Friday 15 July 2016

how does per cpu variable works in linux ?

Per-CPU variables

Per-CPU variables are one of the kernel features. You can understand the meaning of this feature by reading its name. We can create a variable and each processor core will have its own copy of this variable. In this part, we take a closer look at this feature and try to understand how it is implemented and how it works.
The kernel provides an API for creating per-cpu variables - the DEFINE_PER_CPU macro:
#define DEFINE_PER_CPU(type, name) \
        DEFINE_PER_CPU_SECTION(type, name, "")
This macro defined in the include/linux/percpu-defs.h as many other macros for work with per-cpu variables. Now we will see how this feature is implemented.
Take a look at the DECLARE_PER_CPU definition. We see that it takes 2 parameters: type and name, so we can use it to create per-cpu variables, for example like this:
DEFINE_PER_CPU(int, per_cpu_n)
We pass the type and the name of our variable. DEFINE_PER_CPU calls the DEFINE_PER_CPU_SECTION macro and passes the same two parameters and empty string to it. Let's look at the definition of the DEFINE_PER_CPU_SECTION:
#define DEFINE_PER_CPU_SECTION(type, name, sec)    \
         __PCPU_ATTRS(sec) PER_CPU_DEF_ATTRIBUTES  \
         __typeof__(type) name
#define __PCPU_ATTRS(sec)                                                \
         __percpu __attribute__((section(PER_CPU_BASE_SECTION sec)))     \
         PER_CPU_ATTRIBUTES
where section is:
#define PER_CPU_BASE_SECTION ".data..percpu"
After all macros are expanded we will get a global per-cpu variable:
__attribute__((section(".data..percpu"))) int per_cpu_n
It means that we will have a per_cpu_n variable in the .data..percpu section. We can find this section in the vmlinux:
.data..percpu 00013a58  0000000000000000  0000000001a5c000  00e00000  2**12
              CONTENTS, ALLOC, LOAD, DATA
Ok, now we know that when we use the DEFINE_PER_CPU macro, a per-cpu variable in the .data..percpu section will be created. When the kernel initializes it calls the setup_per_cpu_areas function which loads the .data..percpu section multiple times, one section per CPU.

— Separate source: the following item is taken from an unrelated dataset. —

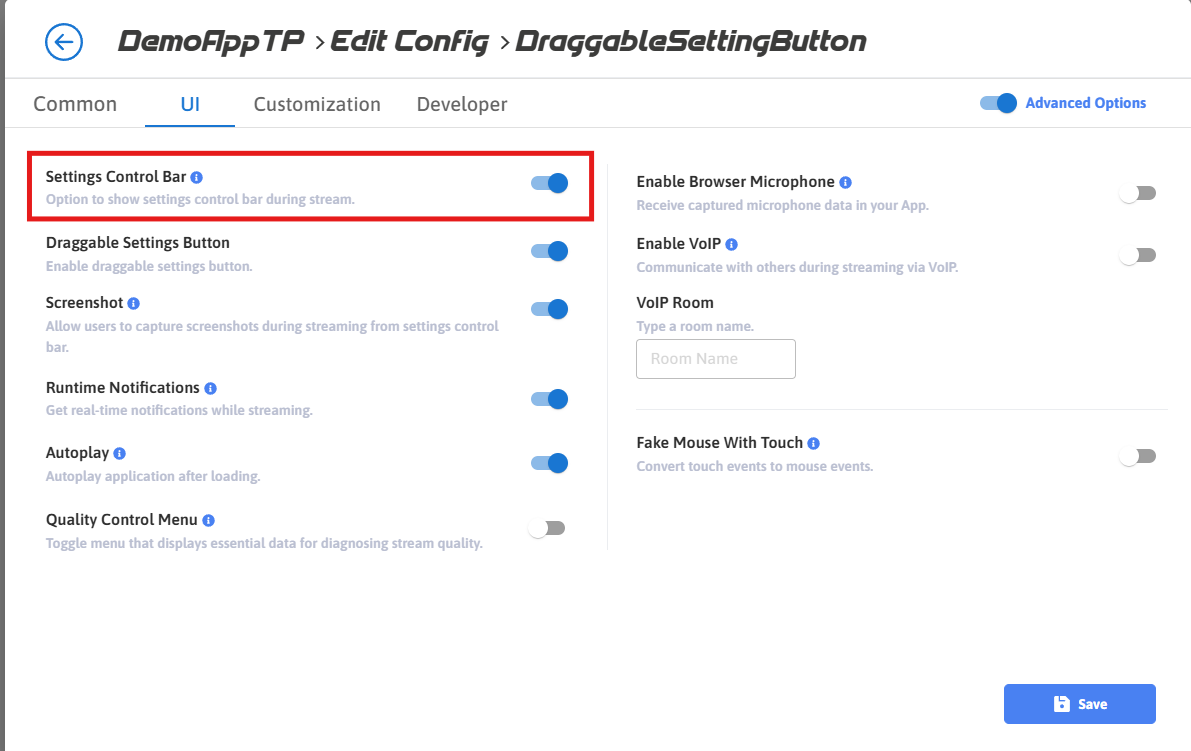Click the VoIP Room Name field
The height and width of the screenshot is (751, 1191).
tap(716, 359)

Let's look at the per-CPU areas initialization process. It starts in the init/main.c from the call of the setup_per_cpu_areas function which is defined in the arch/x86/kernel/setup_percpu.c.

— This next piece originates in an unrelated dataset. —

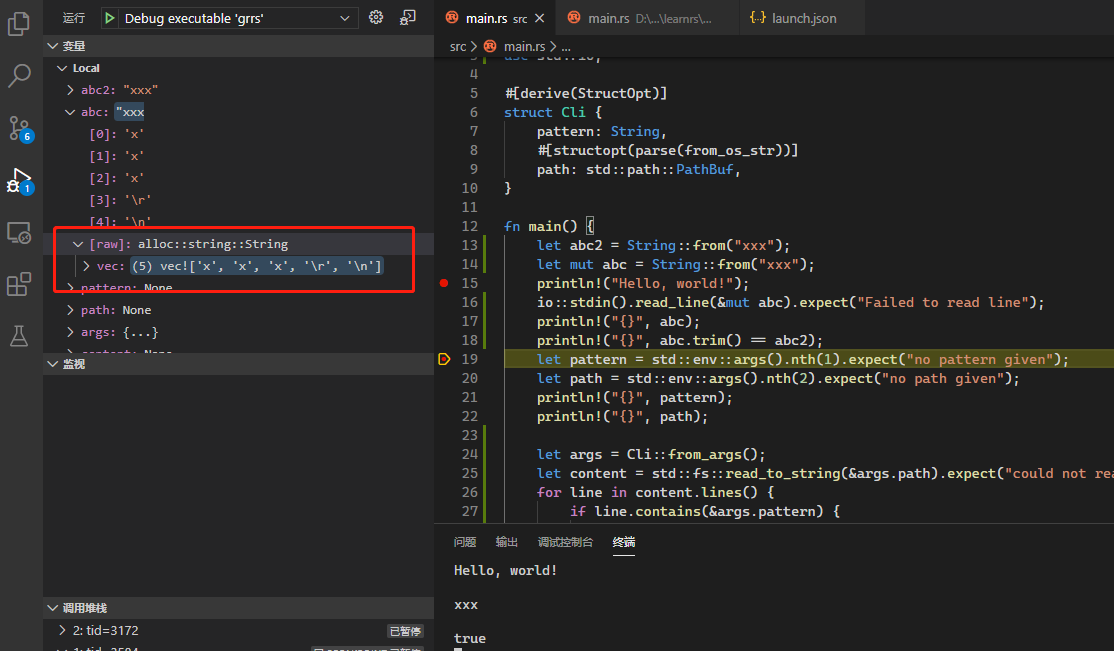Open the Extensions view icon
The height and width of the screenshot is (651, 1114).
(x=19, y=285)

pr_info("NR_CPUS:%d nr_cpumask_bits:%d nr_cpu_ids:%d nr_node_ids:%d\n",
        NR_CPUS, nr_cpumask_bits, nr_cpu_ids, nr_node_ids);
The setup_per_cpu_areas starts from the output information about the maximum number of CPUs set during kernel configuration with the CONFIG_NR_CPUS configuration option, actual number of CPUs, nr_cpumask_bits is the same that NR_CPUS bit for the new cpumask operators and number of NUMA nodes.
We can see this output in the dmesg:
$ dmesg | grep percpu
[    0.000000] setup_percpu: NR_CPUS:8 nr_cpumask_bits:8 nr_cpu_ids:8 nr_node_ids:1
In the next step we check the percpu first chunk allocator. All percpu areas are allocated in chunks. The first chunk is used for the static percpu variables. The Linux kernel has percpu_alloc command line parameters which provides the type of the first chunk allocator. We can read about it in the kernel documentation:
percpu_alloc=    Select which percpu first chunk allocator to use.
        Currently supported values are "embed" and "page".
        Archs may support subset or none of the    selections.
        See comments in mm/percpu.c for details on each
        allocator.  This parameter is primarily    for debugging
        and performance comparison.
The mm/percpu.c contains the handler of this command line option:
early_param("percpu_alloc", percpu_alloc_setup);
Where the percpu_alloc_setup function sets the pcpu_chosen_fc variable depends on the percpu_alloc parameter value. By default the first chunk allocator is auto:
enum pcpu_fc pcpu_chosen_fc __initdata = PCPU_FC_AUTO;
If the percpu_alloc parameter is not given to the kernel command line, the embed allocator will be used which embeds the first percpu chunk into bootmem with the memblock. The last allocator is the first chunk page allocator which maps the first chunk with PAGE_SIZE pages.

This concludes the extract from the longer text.